Suitable training had not been provided to all staff to ensure they had the knowledge, skills and competence to undertake their designated responsibilities within the home.

People had their care needs assessed but the care plans did not reflect all the care needs of people and we could not be assured that staff knew and understood people’s individual care needs.

The provider had not established quality monitoring systems across the service. Ways of reviewing the care and improving the care and quality of the service were not in place.

The service was clean and provided communal areas that had been improved recently. However, all the risks associated with the home had not been assessed or responded to. Staff understood their responsibilities to keep people safe from abuse. However, they were not clear what action to take to refer any concerns on to the appropriate authority. People said they were safe and risk assessments were used to minimise risks for people.

However, there were some good aspects of care. Feedback received from people and their representatives through the inspection process was positive about the care, the approach of the staff and atmosphere in the home. One relative said, “I would have no hesitation in recommending the home, I am very happy with the way they care for my mother.” Staff were kind, friendly and patient with people. Staff were mindful to people’s privacy and dignity taking account their individuality.

People had a variety of food available at mealtimes, these were unrushed and people were encouraged and supported to eat independently. There were systems to monitor people’s diet and ensure people who were not eating enough were appropriately supported.

Systems for sharing information between staff were established. Staff had regular contact with each other and the registered manager.
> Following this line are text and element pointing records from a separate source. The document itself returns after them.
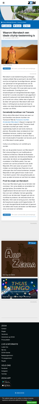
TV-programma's (6, 358)
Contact (3, 328)
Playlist (3, 361)
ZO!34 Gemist (5, 352)
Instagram (4, 371)
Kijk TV (28, 26)
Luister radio (7, 26)
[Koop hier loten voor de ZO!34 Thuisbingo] (19, 288)
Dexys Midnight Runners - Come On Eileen (14, 22)
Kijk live (3, 350)
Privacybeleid (5, 340)
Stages (3, 331)
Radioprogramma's (7, 355)
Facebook (4, 368)
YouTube (4, 374)
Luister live (4, 347)
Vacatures (4, 334)
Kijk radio (18, 26)
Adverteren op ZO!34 (8, 337)
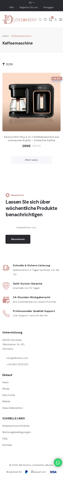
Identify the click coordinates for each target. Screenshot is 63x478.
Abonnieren (18, 239)
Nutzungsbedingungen (16, 432)
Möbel (6, 401)
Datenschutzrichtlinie (15, 425)
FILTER (9, 64)
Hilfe (11, 7)
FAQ (4, 438)
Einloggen (48, 7)
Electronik (8, 395)
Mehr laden (31, 159)
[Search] (40, 19)
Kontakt (7, 445)
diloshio (49, 465)
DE (30, 2)
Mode (5, 388)
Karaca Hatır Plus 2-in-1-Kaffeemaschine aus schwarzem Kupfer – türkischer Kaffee (31, 138)
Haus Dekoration (12, 408)
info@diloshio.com (17, 358)
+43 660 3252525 (17, 364)
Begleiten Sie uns (29, 7)
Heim (5, 36)
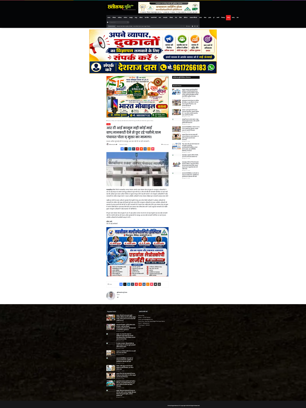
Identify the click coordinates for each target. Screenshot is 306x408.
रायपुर (136, 17)
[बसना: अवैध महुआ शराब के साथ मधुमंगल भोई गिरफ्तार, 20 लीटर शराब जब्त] (110, 368)
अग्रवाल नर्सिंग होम (193, 17)
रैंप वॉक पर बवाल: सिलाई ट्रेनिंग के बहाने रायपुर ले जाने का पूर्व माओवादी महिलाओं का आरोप (125, 345)
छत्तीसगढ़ (120, 17)
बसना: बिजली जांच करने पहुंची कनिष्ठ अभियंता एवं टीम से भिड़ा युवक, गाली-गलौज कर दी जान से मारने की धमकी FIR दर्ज (126, 318)
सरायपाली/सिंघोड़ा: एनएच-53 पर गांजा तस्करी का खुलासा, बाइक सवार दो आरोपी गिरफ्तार (191, 128)
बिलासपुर (223, 17)
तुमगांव (209, 17)
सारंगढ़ (233, 17)
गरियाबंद (114, 17)
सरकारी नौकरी (154, 17)
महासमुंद (131, 17)
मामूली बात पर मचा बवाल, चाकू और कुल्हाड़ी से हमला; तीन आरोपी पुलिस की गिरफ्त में (190, 120)
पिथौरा (180, 17)
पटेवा (176, 17)
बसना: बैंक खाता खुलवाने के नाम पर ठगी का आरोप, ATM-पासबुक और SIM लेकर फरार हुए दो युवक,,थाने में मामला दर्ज (126, 393)
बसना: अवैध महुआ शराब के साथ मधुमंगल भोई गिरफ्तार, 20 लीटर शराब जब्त (124, 367)
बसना (160, 17)
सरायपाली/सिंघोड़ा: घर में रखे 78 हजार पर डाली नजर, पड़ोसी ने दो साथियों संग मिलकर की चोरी (190, 174)
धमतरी (218, 17)
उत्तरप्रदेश (165, 17)
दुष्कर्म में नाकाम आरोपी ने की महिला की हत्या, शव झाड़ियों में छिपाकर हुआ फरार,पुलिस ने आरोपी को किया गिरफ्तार (125, 383)
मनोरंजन (125, 17)
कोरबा (205, 17)
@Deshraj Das (112, 144)
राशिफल (141, 17)
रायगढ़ (228, 17)
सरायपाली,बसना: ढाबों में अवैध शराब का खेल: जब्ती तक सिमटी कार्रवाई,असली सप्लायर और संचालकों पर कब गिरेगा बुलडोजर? (126, 327)
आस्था (200, 17)
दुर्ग (213, 17)
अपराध (108, 17)
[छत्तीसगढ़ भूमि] (121, 7)
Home (109, 120)
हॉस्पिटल (185, 17)
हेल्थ (238, 17)
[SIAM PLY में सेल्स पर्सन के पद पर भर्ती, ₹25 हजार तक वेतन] (110, 353)
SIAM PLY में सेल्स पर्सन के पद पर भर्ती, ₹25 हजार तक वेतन (126, 352)
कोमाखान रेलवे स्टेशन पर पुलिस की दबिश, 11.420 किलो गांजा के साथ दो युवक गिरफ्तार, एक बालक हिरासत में (190, 103)
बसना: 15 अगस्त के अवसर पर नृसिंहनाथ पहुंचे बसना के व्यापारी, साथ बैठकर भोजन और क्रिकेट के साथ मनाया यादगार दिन (125, 336)
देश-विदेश (147, 17)
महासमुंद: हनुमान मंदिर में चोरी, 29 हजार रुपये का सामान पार (190, 155)
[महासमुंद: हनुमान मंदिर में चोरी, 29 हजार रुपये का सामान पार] (176, 157)
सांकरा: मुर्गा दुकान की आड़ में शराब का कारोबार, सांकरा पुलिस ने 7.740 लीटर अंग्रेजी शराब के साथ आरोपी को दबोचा (139, 26)
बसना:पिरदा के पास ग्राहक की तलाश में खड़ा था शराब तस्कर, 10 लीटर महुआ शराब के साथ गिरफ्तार (190, 137)
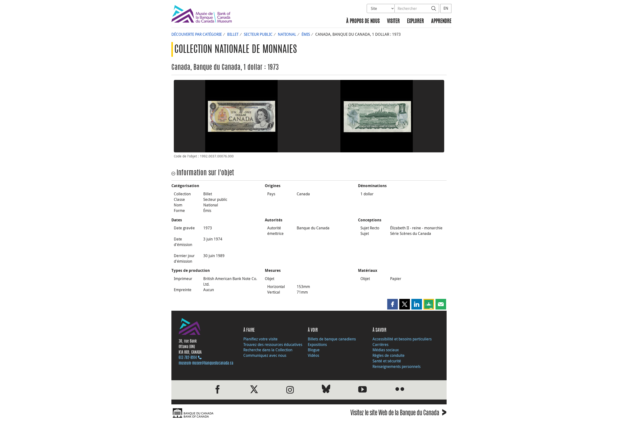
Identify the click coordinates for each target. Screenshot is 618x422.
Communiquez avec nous (264, 355)
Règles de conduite (388, 355)
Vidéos (313, 355)
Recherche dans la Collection (267, 349)
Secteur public (258, 34)
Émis (306, 34)
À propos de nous (363, 21)
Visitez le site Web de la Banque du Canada (398, 413)
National (287, 34)
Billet (233, 34)
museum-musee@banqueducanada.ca (206, 363)
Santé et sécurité (386, 361)
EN (445, 8)
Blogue (314, 349)
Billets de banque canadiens (332, 339)
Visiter (393, 21)
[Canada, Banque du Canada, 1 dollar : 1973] (241, 116)
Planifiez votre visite (260, 339)
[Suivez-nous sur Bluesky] (326, 389)
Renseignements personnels (396, 366)
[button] (392, 304)
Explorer (415, 21)
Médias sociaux (385, 349)
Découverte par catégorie (196, 34)
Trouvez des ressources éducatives (272, 344)
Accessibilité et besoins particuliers (402, 339)
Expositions (317, 344)
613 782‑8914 (188, 358)
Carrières (380, 344)
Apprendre (441, 21)
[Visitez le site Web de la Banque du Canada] (239, 413)
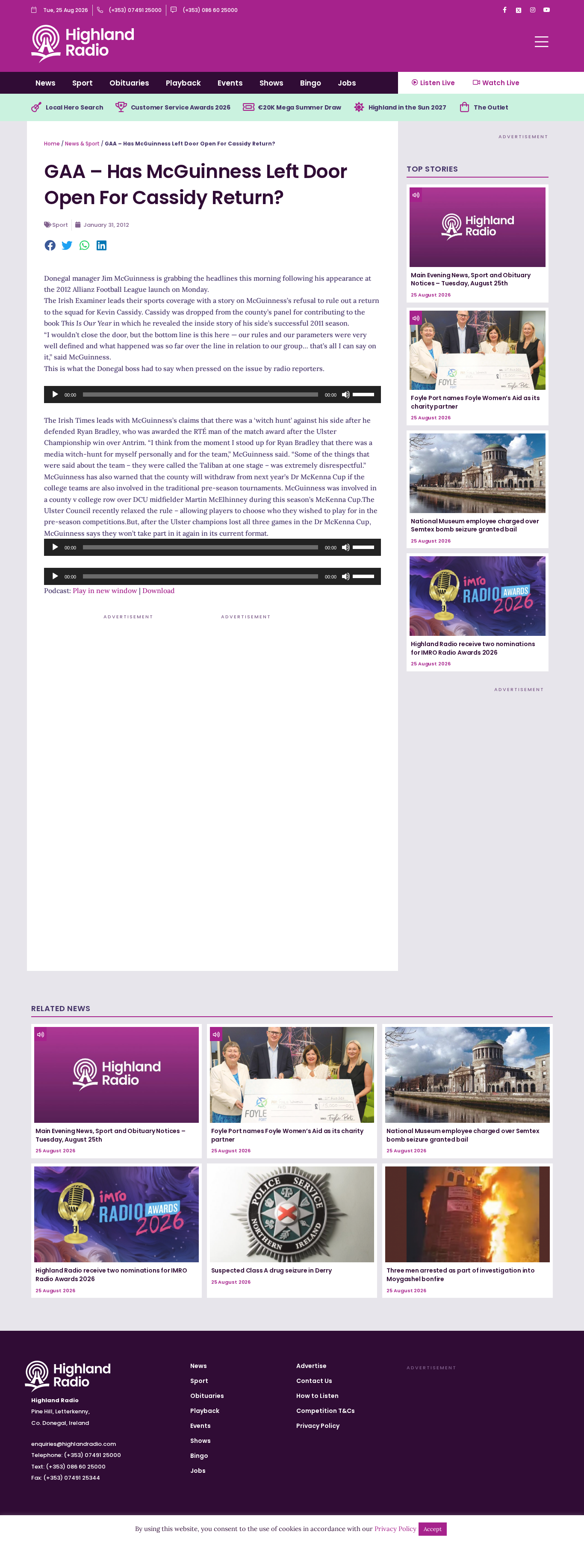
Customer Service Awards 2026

Staff ensured regular and appropriate contact with health care professionals to ensure people’s health care needs were responded to in a timely fashion.

People had their choices and preferences responded to by staff who understood their responsibilities in ensuring they gained consent to care. The registered manager had a working knowledge of the Mental Capacity Act 2005. They had applied for Deprivation of Liberty Safeguards (DoLS) in the past and ensured people had their rights taken into consideration if any restriction was considered.

Activity, entertainment and staff interaction was reflective to individual tastes. There was a choice of arranged activity including group and one to one interaction. People were looking forward to more outside walks and trips when the weather improved, which the registered manager and staff said would be provided.

The registered manager had a high profile in the home and managed by regular contact with staff people and relatives. She lived on the premises and staff knew where she was if they needed her.

There were a number of breaches of the regulations. You can see what action we told the provider to take at the back of the full version of the report.